__Item-finding records__:

**********

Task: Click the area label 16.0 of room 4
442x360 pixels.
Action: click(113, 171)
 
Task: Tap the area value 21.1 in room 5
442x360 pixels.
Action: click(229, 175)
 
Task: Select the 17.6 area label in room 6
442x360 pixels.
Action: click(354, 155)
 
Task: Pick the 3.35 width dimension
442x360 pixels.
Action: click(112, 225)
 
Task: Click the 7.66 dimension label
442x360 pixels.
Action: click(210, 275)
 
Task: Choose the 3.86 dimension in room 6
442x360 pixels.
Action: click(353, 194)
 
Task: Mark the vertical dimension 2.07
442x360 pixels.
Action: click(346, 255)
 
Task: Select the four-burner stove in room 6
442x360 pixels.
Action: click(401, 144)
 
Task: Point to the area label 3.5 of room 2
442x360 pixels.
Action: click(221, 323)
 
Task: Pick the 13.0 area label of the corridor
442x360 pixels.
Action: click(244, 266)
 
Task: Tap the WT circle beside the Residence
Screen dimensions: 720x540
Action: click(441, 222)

**********

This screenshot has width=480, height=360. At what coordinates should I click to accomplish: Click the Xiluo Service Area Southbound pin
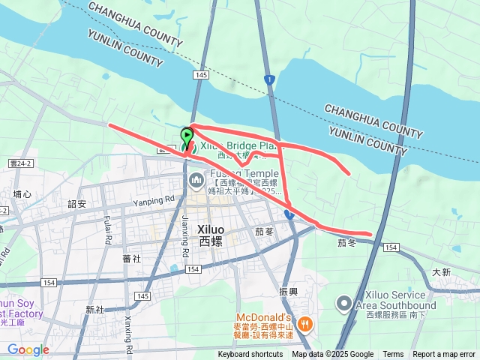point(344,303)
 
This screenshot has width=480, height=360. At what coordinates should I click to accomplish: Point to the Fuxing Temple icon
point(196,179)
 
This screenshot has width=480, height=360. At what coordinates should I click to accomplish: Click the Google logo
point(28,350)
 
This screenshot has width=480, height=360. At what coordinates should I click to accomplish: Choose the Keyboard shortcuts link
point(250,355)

**********

__Short exercise__: Copy out, without any change, the lines of the first block of items from the line containing "Task: Pick the 13.0" through the line containing "Action: click(441, 222)", including both of those lines.

__Answer in full__:
Task: Pick the 13.0 area label of the corridor
442x360 pixels.
Action: click(244, 266)
 
Task: Tap the WT circle beside the Residence
Screen dimensions: 720x540
Action: click(441, 222)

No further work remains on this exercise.